New voting methods have been introduced by North Dakota State’s student court to restrict voting error from students.
The new rules require voters to use an electronic ID to vote for a write-in candidate.
Thomas Fyffe, chief justice of the student court, said the new implications are expected to streamline the vote tallying process.
Fyffe added the move is to prevent students from voting more than once for the same person, to prevent random names from being submitted and to prevent instances like Professor X from being elected.
Professor X, a black cat rescued from the Fargo streets who is owned by NDSU students, received 50 write-in votes in the 2015 student body election. This is more votes received in the same election for off-campus senator than Mason Wenzel, current student body presidential candidate and student government executive commissioner of finance, received.
Professor X’s co-owner and spokesman Jacob Lynch told The Spectrum in 2016 the feline’s write-in campaign sought to increase voter participation in student body elections. In 2016, Professor X moved away from write-in candidacy to philanthropic work.
Professor X is not the first four-legged friend of the NDSU community who has had its name tossed in the ring to become a student senator.

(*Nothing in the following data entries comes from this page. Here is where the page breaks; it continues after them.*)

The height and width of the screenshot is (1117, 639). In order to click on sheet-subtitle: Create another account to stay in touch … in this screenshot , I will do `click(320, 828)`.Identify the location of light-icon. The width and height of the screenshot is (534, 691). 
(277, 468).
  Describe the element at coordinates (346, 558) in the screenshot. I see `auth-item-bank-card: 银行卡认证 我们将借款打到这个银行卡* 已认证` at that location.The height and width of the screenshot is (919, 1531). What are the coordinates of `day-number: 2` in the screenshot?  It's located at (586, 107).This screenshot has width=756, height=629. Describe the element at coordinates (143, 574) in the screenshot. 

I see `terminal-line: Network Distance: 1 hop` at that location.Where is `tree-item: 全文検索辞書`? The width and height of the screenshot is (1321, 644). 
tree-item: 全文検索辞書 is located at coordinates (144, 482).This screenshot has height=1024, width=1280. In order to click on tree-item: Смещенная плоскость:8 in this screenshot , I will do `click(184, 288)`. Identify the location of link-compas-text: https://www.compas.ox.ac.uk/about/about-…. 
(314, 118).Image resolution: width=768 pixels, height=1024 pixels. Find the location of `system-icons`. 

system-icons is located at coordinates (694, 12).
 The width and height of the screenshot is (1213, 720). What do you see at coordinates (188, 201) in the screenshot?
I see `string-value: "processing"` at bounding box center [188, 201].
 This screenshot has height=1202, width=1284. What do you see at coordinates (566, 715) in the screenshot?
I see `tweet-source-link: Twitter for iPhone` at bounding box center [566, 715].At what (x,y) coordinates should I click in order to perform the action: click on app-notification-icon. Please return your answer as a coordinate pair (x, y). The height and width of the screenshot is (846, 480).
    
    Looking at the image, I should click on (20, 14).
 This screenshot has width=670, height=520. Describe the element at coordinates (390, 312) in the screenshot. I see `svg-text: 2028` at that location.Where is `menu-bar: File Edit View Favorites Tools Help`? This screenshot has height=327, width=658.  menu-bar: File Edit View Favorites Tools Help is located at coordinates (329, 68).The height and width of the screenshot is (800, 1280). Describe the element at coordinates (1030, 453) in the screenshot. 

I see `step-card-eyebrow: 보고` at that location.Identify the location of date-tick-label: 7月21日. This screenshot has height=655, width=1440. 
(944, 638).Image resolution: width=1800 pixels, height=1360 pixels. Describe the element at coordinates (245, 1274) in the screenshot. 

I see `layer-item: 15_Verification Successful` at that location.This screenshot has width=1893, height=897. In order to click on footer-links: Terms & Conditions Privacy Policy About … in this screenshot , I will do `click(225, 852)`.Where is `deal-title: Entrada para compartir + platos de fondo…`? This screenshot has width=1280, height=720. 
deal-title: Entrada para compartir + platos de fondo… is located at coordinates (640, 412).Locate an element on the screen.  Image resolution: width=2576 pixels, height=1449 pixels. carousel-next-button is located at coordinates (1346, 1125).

On April 28, 1987, former Spectrum news editor Jeff Kolpack (who now covers Bison sports for Forum Communications) wrote an article saying if his dog, Sparky, were to gather 25 signatures from students he could run unopposed in the following day’s student senate election.
Sparky, like Professor X, was unable to be in student senate as he was not formally enrolled at NDSU.
“I’m thinking Sparky the Dog would have made a better senator and student body president than Jack Maughan,” Kolpack said.
Fyffe said the effect of voter turnout with regard to requiring an electronic ID was not considered when implemented.
Lynch was unavailable for comment by press time.